Solace, Solitude, and Salutations


An unusually thick swarm of Monday Messes threatened to throw me off my game. Fine. Tackling them one by one, I manage to get things under control by the weekly update meeting. The calendar is front-loaded, so at least I can get the odd stuff knocked out early. After Wednesday, assuming Monday doesn’t revisit me, things will be firmly in order. I can return to those important, back-burner items that were never supposed to be set aside. Getting back to what I am supposed to be doing instead of putting out fires brings a feeling of solace.

Working in Solitude

Since about December 2019, I have been working mostly at home. It started as a timing issue, requiring me to work more than I would have liked over the holiday that year. Then COVID hit and we were sent home for a few months. When I returned to the office, I started by moving to a new office. Upstairs and isolated from my usual circle of coworkers, my job had changed a bit. For months, it was me, an elevator, and the rare passerby who was not sure why I was there. It wasn’t bad. I enjoy quite time to work, but it was odd going to work to be isolated. I was literally making time to leave my office to go where I knew the people were just to remind myself I was not alone in the building.

Change of Pace

What I do has not changed greatly over the past few years. Where I do my work has, and for the better. I am officially working from home full-time. I do not miss the drive. The easy avoidance of idle, water-cooler talk means less time away from my desk. Certainly, I miss some of the people. However, the amount of time lost being professionally conversational comes at a huge cost. Mostly, my head needs to be down, knocking out important projects. The payoff is that no one blinks twice when I need to take a day and they understand when I call it a week at exactly 40 hours.

True Solace

Finding that real piece of mind does not come from working at home, though.
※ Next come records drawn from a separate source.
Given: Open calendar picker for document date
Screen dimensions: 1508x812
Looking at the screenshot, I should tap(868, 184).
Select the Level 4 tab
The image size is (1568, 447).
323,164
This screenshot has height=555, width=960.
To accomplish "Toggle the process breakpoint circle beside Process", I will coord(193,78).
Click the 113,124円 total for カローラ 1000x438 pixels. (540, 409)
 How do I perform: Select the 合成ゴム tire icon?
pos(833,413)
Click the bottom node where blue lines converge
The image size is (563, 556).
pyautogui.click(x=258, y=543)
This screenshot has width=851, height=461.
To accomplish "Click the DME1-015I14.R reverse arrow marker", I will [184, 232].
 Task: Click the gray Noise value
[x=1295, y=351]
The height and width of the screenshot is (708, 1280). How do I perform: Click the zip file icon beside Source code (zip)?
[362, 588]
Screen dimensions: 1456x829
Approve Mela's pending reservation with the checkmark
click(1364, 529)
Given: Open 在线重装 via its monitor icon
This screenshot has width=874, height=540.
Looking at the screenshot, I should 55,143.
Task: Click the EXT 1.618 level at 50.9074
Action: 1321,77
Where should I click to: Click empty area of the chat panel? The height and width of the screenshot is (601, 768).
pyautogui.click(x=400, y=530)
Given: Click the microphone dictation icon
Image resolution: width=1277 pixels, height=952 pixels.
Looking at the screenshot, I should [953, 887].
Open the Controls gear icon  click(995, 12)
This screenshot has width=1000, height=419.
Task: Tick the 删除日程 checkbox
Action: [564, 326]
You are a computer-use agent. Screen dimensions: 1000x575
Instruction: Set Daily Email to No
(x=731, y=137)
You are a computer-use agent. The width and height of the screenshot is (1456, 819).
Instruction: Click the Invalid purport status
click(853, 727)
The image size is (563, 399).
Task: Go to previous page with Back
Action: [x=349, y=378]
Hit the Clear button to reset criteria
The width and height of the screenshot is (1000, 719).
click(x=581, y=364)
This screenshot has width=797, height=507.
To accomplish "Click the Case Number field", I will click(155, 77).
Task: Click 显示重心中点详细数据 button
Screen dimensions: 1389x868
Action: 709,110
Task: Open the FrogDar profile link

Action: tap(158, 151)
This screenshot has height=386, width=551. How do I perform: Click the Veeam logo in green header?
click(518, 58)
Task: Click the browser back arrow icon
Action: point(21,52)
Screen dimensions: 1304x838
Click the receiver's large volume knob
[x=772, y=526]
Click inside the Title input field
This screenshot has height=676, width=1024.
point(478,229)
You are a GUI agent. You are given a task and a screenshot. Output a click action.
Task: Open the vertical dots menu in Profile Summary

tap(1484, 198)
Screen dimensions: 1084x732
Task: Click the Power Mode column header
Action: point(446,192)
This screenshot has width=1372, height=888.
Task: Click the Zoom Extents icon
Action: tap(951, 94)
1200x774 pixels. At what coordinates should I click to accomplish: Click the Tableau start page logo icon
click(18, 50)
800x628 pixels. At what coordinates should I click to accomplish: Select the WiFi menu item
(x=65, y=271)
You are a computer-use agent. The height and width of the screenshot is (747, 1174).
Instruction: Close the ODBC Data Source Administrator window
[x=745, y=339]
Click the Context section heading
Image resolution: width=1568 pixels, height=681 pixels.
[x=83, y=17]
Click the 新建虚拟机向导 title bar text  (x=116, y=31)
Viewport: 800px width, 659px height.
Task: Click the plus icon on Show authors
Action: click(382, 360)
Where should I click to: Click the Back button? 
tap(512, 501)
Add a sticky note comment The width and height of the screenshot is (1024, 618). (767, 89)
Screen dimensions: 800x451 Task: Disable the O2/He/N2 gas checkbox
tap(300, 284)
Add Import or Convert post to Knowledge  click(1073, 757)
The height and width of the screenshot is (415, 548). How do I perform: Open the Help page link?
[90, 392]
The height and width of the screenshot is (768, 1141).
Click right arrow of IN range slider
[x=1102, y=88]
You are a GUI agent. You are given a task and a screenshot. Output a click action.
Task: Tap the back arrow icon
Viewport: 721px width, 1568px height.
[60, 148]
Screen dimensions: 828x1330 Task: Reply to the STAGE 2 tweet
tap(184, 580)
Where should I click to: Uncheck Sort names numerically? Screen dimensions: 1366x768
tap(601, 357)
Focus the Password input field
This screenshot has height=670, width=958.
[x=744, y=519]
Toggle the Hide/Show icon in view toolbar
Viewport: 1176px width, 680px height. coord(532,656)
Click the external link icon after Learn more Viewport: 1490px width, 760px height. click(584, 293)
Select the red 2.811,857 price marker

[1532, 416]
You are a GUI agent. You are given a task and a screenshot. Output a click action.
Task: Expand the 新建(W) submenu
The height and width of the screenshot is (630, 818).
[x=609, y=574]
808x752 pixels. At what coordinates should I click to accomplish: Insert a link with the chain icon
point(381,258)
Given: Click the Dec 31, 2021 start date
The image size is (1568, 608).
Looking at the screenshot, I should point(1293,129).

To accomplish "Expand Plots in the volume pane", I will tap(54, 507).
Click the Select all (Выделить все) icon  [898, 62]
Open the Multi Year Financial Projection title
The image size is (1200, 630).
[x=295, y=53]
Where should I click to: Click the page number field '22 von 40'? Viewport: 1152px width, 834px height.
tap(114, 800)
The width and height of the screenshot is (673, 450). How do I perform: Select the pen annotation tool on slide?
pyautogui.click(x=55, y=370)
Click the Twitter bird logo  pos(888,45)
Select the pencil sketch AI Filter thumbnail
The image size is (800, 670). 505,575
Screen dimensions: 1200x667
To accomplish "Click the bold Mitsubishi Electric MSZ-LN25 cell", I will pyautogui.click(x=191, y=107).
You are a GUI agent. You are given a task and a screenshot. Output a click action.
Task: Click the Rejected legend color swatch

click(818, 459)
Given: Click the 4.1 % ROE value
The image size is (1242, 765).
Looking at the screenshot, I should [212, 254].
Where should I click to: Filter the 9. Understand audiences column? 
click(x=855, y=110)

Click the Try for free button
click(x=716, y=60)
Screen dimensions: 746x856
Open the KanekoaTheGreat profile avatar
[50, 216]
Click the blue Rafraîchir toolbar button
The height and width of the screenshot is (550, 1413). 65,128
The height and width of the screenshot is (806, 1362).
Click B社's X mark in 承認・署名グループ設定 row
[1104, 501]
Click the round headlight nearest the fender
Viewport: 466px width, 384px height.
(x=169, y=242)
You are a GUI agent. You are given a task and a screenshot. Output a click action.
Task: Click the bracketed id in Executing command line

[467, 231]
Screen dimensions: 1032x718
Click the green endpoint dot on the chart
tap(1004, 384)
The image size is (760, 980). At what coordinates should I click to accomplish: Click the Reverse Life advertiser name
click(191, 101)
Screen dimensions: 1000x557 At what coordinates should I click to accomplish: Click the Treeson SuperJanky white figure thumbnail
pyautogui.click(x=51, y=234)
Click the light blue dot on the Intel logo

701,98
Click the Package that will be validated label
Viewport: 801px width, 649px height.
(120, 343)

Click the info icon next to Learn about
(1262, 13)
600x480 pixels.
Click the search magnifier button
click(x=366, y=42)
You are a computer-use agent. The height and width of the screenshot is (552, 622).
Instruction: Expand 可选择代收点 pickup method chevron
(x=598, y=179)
It comes from the freedom to enjoy a nice sunrise almost anytime. No thirty-minute drive to work means I can stand at the window and observe for a few minutes. There is no fear of someone saying, “Hey, great to see you! About that report…” While the sunrise pictured here isn’t from my backyard, it is emblematic of the solace I can find now that is hard to find from an office with a north-facing window overlooking a roof and a parking lot.